### STATED TASK A
In the Free State of Jones review, reproduce word for word the part that opens with the words containing "The film depicts" and closes with "telling its story.".
### STATED TASK B
Carry on the review of the film Free State of Jones past its final sentence, writing the text that would come next.

— START OF EXCERPT —

Knight’s rebellion in South East Mississippi established the “Free State of Jones”. His group expanded into an effective fighting force under his leadership, and the rebellion held its ground until the end of the Civil War. After the war, Knight continued to fight against racial inequality, and the film tracks the descendants of his son (by Rachel) to highlight racial discrimination in America some 80 years later. The film mostly covers a period of some 14 years from the Civil War in 1862 until 1876, and ends when the great grand-son of Newton and Rachel, Davis Knight (Brian Lee Franklin) is charged, and convicted, in a Mississippi court in 1948 for marrying a white woman.

The film depicts a fascinating part of American Civil War history, and Matthew McConaughey’s performance as Newton Knight brings passion to the role. There are historical inaccuracies in the movie – the so-called Free State of Jones was never free of racism to the degree the film makes out, and Knight himself was a historical figure of considerable controversy. The movie, however, is a measured, well-directed account of true events that takes a little licence in telling its story.

The battle scenes and treatment of slaves in the movie are brutal, cruel, and bloody, and the graphic nature of some of the violence overshadows the film’s exploration of racial politics.The horror of war on the screen dwarfs the lessons that we can gather from Knight’s fight for freedom, but the film gives a compelling account of an important insurrection. Knight’s courageous fight against racial oppression, and the state of Unionism and Confederacy in Mississippi at the time of the Civil War are captured movingly, and the film very interestingly shows how the seeds of the Klu Klux Klan were grown in history.

— END OF EXCERPT —
— START OF SUPPLIED MATERIAL —

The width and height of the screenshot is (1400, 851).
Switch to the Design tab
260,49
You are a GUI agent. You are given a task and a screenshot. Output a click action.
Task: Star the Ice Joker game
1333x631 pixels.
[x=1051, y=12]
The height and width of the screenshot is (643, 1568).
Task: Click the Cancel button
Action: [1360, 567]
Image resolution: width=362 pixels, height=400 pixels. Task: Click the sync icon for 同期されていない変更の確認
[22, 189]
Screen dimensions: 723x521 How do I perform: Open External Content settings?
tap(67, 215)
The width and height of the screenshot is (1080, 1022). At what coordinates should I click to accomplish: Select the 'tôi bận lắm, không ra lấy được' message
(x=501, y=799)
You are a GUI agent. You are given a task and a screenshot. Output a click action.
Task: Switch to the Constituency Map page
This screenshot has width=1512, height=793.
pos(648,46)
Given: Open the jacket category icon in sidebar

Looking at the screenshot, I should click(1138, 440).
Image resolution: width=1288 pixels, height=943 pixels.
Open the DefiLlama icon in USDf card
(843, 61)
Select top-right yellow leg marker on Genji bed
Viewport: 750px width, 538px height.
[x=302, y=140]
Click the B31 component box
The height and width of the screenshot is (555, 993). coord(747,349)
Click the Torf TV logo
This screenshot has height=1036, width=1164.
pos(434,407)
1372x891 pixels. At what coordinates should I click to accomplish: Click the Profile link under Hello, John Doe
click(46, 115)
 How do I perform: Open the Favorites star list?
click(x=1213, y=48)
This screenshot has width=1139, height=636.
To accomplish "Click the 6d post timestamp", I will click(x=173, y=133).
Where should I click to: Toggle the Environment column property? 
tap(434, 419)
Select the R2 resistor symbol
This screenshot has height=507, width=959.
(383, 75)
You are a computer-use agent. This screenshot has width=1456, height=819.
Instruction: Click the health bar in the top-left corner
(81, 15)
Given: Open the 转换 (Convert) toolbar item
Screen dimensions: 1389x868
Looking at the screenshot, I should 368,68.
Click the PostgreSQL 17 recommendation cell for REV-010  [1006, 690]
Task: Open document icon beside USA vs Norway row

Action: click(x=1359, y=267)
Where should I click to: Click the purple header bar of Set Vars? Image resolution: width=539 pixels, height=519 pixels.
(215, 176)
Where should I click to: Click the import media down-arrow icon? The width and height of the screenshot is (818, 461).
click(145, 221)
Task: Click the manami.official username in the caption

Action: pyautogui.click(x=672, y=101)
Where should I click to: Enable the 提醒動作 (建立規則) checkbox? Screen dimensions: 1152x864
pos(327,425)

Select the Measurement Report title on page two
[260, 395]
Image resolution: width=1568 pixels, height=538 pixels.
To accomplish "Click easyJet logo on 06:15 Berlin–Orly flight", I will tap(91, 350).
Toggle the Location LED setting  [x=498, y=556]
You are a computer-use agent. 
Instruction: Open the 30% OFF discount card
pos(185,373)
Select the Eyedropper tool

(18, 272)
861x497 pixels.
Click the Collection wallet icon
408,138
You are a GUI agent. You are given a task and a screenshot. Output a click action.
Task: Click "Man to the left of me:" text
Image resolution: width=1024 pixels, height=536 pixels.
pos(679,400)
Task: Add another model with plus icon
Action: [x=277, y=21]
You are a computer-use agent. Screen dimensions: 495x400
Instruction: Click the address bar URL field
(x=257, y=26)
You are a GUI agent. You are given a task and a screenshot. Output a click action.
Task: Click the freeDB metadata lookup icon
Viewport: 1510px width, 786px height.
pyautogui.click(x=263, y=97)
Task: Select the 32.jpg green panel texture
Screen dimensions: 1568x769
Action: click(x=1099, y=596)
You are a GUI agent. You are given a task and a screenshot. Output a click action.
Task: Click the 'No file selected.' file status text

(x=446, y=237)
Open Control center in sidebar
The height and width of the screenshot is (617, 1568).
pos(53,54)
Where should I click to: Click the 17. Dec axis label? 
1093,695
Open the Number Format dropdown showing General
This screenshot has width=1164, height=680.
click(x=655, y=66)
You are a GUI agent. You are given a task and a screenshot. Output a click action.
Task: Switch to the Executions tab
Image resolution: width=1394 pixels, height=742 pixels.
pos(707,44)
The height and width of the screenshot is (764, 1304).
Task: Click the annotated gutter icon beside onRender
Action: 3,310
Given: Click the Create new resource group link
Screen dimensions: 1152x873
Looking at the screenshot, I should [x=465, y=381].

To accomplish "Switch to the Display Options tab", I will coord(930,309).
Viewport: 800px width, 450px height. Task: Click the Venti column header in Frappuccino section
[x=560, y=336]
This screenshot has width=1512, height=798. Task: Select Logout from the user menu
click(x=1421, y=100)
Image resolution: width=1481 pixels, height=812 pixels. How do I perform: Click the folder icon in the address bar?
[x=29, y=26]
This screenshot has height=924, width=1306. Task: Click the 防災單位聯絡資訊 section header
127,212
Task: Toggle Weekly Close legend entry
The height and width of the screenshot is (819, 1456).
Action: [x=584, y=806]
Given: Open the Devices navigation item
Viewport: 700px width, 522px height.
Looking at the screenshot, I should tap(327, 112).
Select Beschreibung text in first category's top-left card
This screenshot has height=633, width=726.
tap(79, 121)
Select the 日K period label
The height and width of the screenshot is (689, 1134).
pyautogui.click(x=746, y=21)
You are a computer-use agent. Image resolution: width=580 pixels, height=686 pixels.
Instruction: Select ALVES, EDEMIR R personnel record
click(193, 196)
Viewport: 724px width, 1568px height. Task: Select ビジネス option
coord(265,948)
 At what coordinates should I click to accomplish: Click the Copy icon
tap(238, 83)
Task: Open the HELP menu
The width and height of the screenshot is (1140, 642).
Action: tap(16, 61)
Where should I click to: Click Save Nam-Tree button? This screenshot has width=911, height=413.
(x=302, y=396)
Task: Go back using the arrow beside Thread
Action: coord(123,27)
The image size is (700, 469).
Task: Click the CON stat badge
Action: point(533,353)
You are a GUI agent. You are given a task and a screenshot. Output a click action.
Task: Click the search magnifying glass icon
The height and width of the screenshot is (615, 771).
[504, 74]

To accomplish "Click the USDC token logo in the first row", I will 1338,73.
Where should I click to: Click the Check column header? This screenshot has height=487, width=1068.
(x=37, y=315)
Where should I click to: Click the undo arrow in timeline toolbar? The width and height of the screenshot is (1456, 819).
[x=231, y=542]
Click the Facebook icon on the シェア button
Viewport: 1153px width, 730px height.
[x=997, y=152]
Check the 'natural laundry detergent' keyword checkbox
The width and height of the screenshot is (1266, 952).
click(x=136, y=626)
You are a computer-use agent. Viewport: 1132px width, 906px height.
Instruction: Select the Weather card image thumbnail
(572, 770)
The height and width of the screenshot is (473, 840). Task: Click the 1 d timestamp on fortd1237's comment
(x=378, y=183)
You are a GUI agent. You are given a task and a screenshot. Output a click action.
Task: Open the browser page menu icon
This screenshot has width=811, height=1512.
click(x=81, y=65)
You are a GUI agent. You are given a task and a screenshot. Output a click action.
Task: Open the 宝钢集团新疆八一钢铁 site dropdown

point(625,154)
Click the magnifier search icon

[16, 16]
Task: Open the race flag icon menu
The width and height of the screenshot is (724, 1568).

— END OF SUPPLIED MATERIAL —

### FINAL ANSWER A
The film depicts a fascinating part of American Civil War history, and Matthew McConaughey’s performance as Newton Knight brings passion to the role. There are historical inaccuracies in the movie – the so-called Free State of Jones was never free of racism to the degree the film makes out, and Knight himself was a historical figure of considerable controversy. The movie, however, is a measured, well-directed account of true events that takes a little licence in telling its story.

### FINAL ANSWER B
The cinematography in the film is especially good, with dramatic and spectacularly staged scenes of Knight and his followers hiding in the watery swamp-lands of Jones County. Silhouettes and long-shots are used to great dramatic effect, and the acting is impressive. McConaughey captures emotion very well as Knight, and Mbatha-Raw brings a determined dignity to the role of Rachel.

This is an anti-war film, despite the violence we see on both sides, that depicts a historically significant revolt against discrimination, and the moral thrust of the movie supports racial equality unequivocally. Its story sweeps viewers across the Civil War, the Military Reconstruction period following it, and the 20th. Century civil rights movement. Throughout, the film paints Newton Knight as a person of undoubted rectitude. The film’s script mixes idealism freely with sermonising, and the sweep of the story is weighed down a little by the complexity of the film’s different subplots.

This movie presents an impressive cinematic vision of history. It shows passion, fire, and determination to great dramatic effect, even when history suggests things were not quite that way.